Update the stretch from "For a traditional" through "reading it online." in the interview on the changing business of journalism, giving it again with "printing and distribution" replaced by "production and delivery".

----- Source extract -----

FiveBooks Interviews

Richard Tofel on the Changing Business of Journalism

General manager of the non-profit newsroom ProPublica and former assistant publisher of the Wall Street Journal tells us his predictions for the future of news

Am I right to think, from the books you’ve chosen, that newspapers really are in big trouble now and that there is a fundamental transformation going on?

Yes. That doesn’t mean news organisations are all doomed, but I do feel quite strongly that print distribution is going to fade much more quickly than most people today believe. As we’ve seen, print circulation has been falling for many years. What people sometimes miss is that the print distribution of newspapers is a classic 19th century, economies-of-scale business. What that means is that, as circulation falls, it becomes less and less efficient. There are diseconomies-of-unscale, in effect, and the cost of producing each individual copy starts to go up very quickly. There is no way for the publishers to recoup those costs, so there comes a point, as circulation falls, where publishers will seek to accelerate it. They will need readers to switch to electronic delivery. We’re not there yet, but I think that we’ll be there sooner than people think. At that point the industry will try to drive a process which, for the past 15 years, it’s been trying to retard.

For a traditional newspaper, what percentage of total costs are printing and distribution compared to hiring good journalists?

Very significant. Total newsroom costs are probably around 15% for a really good newspaper. Some of the other costs are for sales and marketing, but the largest single expense is printing and distribution.

It does seem as if we are reaching a point where many people are comfortable with not having a physical newspaper, with just reading it online.

Yes, and clearly there are all sorts of changes going on where publishers are trying to recover more costs from readers, which makes a lot of sense. That’s going on in the UK and now increasingly in the US. We’ll see how it plays out. That is the big question of this year – will people look back on the initiatives taken last year at The Times of London, and this year at the New York Times and judge those to be successful or not? That is a very significant fork in the road.

The first book you’ve chosen is Losing the News, by Alex Jones. Is his main concern that the media is being overtaken by opinion and puff pieces, and that the real hard news, the actual reporting – say on the war in Iraq – is going out the window?

That’s right. Everyone sees there has been this enormous proliferation of information and of publishing. What people sometimes miss is that while the number of opinions is exploding, the number of original sources of fact is contracting. In the US, for instance, the number of reporters working for US organisations based outside the country has collapsed. Many, many news organisations that used to base some people outside this country no longer do. The New York Times has, I think, the largest staff covering general news outside the US for an American audience, and they have 40 people. The US broadcast television networks base almost no one outside the US. They tend to just have a very small flying squad that runs to any particular point of crisis.

And is it the same for serious reporting within the US?

Yes. Here is the problem. Editors are not people of bad will, they are not people who are trying to deliver less to readers. They’re trying their very best. But if you force people to cut news budgets, they will pare away. There are certain basic things they feel they have to do, and there are other things they feel they can live without. So international news is one that gets cut, investigative reporting is another one that gets cut (which gives rise to ProPublica where I work). A third one that gets cut, and this is a particular issue in the US, is statehouse coverage. I’ve concluded that a principal reason for that is an accident of 19th century American history. The state capitals of most of the largest states are not population centres. So you have Albany instead of New York City, Sacramento instead of LA or San Francisco, and Springfield instead of Chicago. That’s actually true for eight out of 10 of the largest states in the US -- the consequence of which is that when you have to cut back, the state capital is not local and you adjust accordingly. In Britain, it’s as if important government ministries were located in Manchester and if they were, they would be covered less.

----- Raw data -----

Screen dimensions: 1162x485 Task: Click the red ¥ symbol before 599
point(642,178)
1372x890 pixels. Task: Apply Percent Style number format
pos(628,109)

-----

● Answer to the task
For a traditional newspaper, what percentage of total costs are production and delivery compared to hiring good journalists?

Very significant. Total newsroom costs are probably around 15% for a really good newspaper. Some of the other costs are for sales and marketing, but the largest single expense is production and delivery.

It does seem as if we are reaching a point where many people are comfortable with not having a physical newspaper, with just reading it online.